Asami felt the lyrics to the song were perfect for her latest brainchild: "Let's join together the fragments of the dream I saw with you and make it into one" and "It's all right if we take a roundabout way because we will approach it step by step."
After about 10 days passed with no response, Asami began having doubts about whether her efforts would go anywhere.
At that time, a man living in Tokyo offered to trade a used computer worth about 60,000 yen for the CD. The band exchanged the CD for the computer at a subsequent concert.
In late March, the idea was pushed along by a female acquaintance of the band's guitar player, Tetsuya.
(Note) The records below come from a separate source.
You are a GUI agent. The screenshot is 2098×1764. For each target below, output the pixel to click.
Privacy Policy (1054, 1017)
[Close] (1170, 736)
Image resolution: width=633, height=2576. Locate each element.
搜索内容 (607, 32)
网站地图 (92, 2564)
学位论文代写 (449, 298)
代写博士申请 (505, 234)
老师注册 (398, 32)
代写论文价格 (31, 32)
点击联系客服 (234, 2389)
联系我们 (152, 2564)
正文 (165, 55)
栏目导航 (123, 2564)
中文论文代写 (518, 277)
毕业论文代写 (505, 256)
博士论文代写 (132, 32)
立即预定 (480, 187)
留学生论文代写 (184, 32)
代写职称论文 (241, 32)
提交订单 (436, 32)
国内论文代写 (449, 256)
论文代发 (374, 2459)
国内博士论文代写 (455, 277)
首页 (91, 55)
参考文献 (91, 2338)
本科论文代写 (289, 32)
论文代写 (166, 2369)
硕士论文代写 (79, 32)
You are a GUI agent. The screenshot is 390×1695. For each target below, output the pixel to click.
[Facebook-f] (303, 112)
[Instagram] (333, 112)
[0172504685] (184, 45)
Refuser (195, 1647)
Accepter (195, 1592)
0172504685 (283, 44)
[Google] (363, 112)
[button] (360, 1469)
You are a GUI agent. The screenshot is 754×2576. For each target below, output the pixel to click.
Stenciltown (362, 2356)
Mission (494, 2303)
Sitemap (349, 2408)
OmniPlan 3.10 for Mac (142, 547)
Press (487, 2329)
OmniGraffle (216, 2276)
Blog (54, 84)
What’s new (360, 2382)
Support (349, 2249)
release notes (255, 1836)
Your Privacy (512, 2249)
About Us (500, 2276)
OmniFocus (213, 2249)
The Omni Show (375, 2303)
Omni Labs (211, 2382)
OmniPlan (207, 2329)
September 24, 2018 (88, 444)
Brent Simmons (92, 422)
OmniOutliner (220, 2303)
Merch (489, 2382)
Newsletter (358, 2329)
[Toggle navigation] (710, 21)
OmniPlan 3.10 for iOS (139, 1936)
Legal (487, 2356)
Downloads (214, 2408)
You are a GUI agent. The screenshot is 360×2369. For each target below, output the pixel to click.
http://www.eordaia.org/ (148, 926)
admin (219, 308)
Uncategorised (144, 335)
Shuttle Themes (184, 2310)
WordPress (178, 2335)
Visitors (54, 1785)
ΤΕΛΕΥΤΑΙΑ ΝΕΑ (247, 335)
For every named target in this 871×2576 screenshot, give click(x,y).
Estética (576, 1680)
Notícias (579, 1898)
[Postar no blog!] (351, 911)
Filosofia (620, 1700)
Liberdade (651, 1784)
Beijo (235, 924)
The woman, living in Aichi Prefecture, said she was willing to trade a one-karat diamond pendant worth about 200,000 yen for the computer.
While that was a major step forward, it still appeared a long way from a fishing boat since even one in used condition could cost anywhere from several hundreds of thousands of yen to several millions of yen.
Rather than simply sit around and wait, group members began searching the Internet for someone who might be willing to trade a boat. That search led to information about a former fisherman on Izu-Oshima island who had a fishing boat he no longer used.
In April, the three band members went to Izu-Oshima and exchanged the diamond pendant for a 4.7-ton boat that was about 14 meters long. While the boat was 28 years old, it was still in operating condition.
"We want to become major stars so that we are able to make a donation by ourselves," Asami said. "But since we are relatively unknown now, we have to make do with good ideas. We hope someone will accept the fishing boat that has accumulated the good wishes of many people."
The band is now seeking a recipient for the boat through its website (www.nanakara.com).